> _Entries for locating words and elements_:
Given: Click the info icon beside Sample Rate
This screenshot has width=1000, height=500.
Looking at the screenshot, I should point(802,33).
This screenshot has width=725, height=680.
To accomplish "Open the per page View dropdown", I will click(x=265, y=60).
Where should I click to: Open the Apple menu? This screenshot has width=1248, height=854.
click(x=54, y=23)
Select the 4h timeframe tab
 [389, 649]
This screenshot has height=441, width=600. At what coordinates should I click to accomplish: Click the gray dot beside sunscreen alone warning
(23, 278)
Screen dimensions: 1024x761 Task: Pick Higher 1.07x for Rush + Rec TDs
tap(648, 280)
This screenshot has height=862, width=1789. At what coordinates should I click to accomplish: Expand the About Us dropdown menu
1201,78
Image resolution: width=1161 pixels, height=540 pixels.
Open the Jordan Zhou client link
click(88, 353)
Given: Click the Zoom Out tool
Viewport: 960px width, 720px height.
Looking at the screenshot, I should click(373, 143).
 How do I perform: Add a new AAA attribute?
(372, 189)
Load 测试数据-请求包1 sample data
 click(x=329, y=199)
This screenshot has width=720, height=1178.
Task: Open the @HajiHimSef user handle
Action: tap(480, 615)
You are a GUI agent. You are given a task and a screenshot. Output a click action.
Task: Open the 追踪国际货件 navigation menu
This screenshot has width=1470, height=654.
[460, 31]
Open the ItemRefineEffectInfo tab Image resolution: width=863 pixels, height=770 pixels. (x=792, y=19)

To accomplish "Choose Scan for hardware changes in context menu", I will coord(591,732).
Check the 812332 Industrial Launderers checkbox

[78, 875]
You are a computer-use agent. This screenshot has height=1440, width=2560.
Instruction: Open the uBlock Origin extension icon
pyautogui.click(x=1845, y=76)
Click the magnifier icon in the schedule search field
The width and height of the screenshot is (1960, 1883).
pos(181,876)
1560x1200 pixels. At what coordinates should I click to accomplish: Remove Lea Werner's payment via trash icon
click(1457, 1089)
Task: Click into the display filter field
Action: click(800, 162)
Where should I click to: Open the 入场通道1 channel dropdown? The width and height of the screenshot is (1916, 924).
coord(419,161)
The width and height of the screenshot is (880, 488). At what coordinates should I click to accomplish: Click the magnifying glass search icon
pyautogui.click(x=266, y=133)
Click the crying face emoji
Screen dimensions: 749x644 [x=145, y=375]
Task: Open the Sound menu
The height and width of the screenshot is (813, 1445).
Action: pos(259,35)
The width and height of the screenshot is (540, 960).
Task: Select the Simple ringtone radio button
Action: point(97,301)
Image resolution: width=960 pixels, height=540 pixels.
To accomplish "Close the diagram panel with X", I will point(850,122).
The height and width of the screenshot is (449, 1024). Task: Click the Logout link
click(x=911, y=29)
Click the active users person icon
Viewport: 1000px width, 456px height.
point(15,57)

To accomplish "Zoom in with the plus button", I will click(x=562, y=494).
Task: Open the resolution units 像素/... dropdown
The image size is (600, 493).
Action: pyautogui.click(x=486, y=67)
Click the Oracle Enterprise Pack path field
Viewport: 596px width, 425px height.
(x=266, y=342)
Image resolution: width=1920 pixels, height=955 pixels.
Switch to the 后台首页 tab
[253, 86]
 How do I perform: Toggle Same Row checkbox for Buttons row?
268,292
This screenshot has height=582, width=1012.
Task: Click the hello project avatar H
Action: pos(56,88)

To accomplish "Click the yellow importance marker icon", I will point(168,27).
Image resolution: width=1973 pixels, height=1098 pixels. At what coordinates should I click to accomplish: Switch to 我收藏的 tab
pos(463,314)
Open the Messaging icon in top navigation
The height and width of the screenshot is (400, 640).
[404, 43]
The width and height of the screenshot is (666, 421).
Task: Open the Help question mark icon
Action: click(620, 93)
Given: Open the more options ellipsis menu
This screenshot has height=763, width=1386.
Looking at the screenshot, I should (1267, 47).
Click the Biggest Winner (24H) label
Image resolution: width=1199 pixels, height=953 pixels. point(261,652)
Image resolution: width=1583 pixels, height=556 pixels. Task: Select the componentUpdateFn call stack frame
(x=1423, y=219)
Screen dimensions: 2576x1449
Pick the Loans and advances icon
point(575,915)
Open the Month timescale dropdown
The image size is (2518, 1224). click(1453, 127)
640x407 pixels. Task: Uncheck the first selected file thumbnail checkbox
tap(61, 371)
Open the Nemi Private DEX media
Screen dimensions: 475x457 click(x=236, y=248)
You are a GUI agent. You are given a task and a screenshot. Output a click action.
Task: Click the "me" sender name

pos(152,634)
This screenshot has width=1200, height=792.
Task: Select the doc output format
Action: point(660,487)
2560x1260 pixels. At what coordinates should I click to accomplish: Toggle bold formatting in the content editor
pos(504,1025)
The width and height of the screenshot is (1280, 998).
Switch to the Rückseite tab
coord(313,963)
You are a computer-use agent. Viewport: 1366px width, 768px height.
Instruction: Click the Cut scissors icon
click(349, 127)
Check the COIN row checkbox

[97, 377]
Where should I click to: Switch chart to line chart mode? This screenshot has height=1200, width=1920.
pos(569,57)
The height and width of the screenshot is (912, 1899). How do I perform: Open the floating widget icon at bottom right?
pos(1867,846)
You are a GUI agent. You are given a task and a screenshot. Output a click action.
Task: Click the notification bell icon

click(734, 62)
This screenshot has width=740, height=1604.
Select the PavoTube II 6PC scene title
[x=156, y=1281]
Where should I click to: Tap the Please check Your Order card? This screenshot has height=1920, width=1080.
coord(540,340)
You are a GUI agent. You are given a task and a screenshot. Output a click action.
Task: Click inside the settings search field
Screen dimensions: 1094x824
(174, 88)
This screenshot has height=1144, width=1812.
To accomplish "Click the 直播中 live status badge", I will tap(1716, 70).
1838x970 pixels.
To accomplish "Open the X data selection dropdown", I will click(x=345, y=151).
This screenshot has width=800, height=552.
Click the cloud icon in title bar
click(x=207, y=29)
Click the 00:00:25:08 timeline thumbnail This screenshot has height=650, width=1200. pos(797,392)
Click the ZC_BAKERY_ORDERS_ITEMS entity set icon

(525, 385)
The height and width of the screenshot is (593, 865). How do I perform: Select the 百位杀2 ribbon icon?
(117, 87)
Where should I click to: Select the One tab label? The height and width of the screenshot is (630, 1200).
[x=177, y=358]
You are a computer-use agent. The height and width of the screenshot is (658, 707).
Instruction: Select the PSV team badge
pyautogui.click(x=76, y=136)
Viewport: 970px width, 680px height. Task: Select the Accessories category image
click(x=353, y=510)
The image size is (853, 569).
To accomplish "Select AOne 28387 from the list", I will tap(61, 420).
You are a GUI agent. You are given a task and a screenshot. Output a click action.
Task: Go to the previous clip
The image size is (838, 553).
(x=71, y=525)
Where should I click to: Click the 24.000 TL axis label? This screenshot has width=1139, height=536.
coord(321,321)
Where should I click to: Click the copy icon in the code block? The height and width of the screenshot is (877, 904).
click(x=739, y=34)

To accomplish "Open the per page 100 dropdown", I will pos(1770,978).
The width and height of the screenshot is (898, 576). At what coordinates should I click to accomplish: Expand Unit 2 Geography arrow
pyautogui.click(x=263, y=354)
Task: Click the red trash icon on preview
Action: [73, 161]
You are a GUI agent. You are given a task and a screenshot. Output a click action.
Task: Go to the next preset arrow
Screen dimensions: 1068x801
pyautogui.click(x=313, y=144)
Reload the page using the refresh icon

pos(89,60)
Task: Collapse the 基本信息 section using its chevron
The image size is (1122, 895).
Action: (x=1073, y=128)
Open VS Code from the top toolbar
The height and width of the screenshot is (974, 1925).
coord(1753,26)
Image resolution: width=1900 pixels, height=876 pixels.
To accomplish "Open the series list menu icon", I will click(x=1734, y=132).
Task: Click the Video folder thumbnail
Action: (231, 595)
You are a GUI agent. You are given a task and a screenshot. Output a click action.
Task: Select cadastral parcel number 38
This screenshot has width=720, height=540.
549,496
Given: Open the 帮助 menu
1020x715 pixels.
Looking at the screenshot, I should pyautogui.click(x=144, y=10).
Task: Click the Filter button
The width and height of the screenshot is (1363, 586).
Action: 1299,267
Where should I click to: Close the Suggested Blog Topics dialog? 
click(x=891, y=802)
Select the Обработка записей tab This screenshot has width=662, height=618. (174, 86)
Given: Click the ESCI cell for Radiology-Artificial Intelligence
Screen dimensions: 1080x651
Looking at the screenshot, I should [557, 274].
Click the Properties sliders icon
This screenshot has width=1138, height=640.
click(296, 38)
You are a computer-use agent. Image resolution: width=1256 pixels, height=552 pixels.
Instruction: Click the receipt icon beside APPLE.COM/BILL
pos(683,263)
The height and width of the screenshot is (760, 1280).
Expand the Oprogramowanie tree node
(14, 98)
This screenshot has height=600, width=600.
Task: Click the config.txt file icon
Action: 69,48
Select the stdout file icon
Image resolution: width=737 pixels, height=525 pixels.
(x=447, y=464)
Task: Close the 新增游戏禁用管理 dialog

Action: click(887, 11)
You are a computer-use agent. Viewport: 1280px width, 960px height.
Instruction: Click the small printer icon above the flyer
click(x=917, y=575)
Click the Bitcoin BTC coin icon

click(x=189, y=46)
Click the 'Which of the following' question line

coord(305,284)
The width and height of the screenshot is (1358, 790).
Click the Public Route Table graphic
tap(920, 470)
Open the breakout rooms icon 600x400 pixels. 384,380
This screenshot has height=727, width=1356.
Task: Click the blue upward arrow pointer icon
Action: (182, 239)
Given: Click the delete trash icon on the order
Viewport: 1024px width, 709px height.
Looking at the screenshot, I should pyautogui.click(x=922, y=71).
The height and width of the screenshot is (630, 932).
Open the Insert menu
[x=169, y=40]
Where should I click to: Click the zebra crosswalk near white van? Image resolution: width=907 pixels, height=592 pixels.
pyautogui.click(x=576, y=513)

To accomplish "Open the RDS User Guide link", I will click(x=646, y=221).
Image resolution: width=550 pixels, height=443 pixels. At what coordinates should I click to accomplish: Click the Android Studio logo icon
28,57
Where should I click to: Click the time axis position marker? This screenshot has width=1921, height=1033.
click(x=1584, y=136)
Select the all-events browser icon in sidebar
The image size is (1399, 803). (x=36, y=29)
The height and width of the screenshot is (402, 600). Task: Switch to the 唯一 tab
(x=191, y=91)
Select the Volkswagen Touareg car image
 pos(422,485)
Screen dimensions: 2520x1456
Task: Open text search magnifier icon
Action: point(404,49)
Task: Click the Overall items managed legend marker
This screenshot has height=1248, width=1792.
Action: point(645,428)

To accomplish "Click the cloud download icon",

> _TASK OBJECTIVE_:
Write out the lines between the one containing "Where should I click to: Open the Apple" and the one containing "Action: click(800, 162)", inclusive, reproducing each of them exactly.

> _TASK ANSWER_:
Where should I click to: Open the Apple menu? This screenshot has width=1248, height=854.
click(x=54, y=23)
Select the 4h timeframe tab
 [389, 649]
This screenshot has height=441, width=600. At what coordinates should I click to accomplish: Click the gray dot beside sunscreen alone warning
(23, 278)
Screen dimensions: 1024x761 Task: Pick Higher 1.07x for Rush + Rec TDs
tap(648, 280)
This screenshot has height=862, width=1789. At what coordinates should I click to accomplish: Expand the About Us dropdown menu
1201,78
Image resolution: width=1161 pixels, height=540 pixels.
Open the Jordan Zhou client link
click(88, 353)
Given: Click the Zoom Out tool
Viewport: 960px width, 720px height.
Looking at the screenshot, I should click(373, 143).
 How do I perform: Add a new AAA attribute?
(372, 189)
Load 测试数据-请求包1 sample data
 click(x=329, y=199)
This screenshot has width=720, height=1178.
Task: Open the @HajiHimSef user handle
Action: tap(480, 615)
You are a GUI agent. You are given a task and a screenshot. Output a click action.
Task: Open the 追踪国际货件 navigation menu
This screenshot has width=1470, height=654.
[460, 31]
Open the ItemRefineEffectInfo tab Image resolution: width=863 pixels, height=770 pixels. (x=792, y=19)

To accomplish "Choose Scan for hardware changes in context menu", I will coord(591,732).
Check the 812332 Industrial Launderers checkbox

[78, 875]
You are a computer-use agent. This screenshot has height=1440, width=2560.
Instruction: Open the uBlock Origin extension icon
pyautogui.click(x=1845, y=76)
Click the magnifier icon in the schedule search field
The width and height of the screenshot is (1960, 1883).
pos(181,876)
1560x1200 pixels. At what coordinates should I click to accomplish: Remove Lea Werner's payment via trash icon
click(1457, 1089)
Task: Click into the display filter field
Action: click(800, 162)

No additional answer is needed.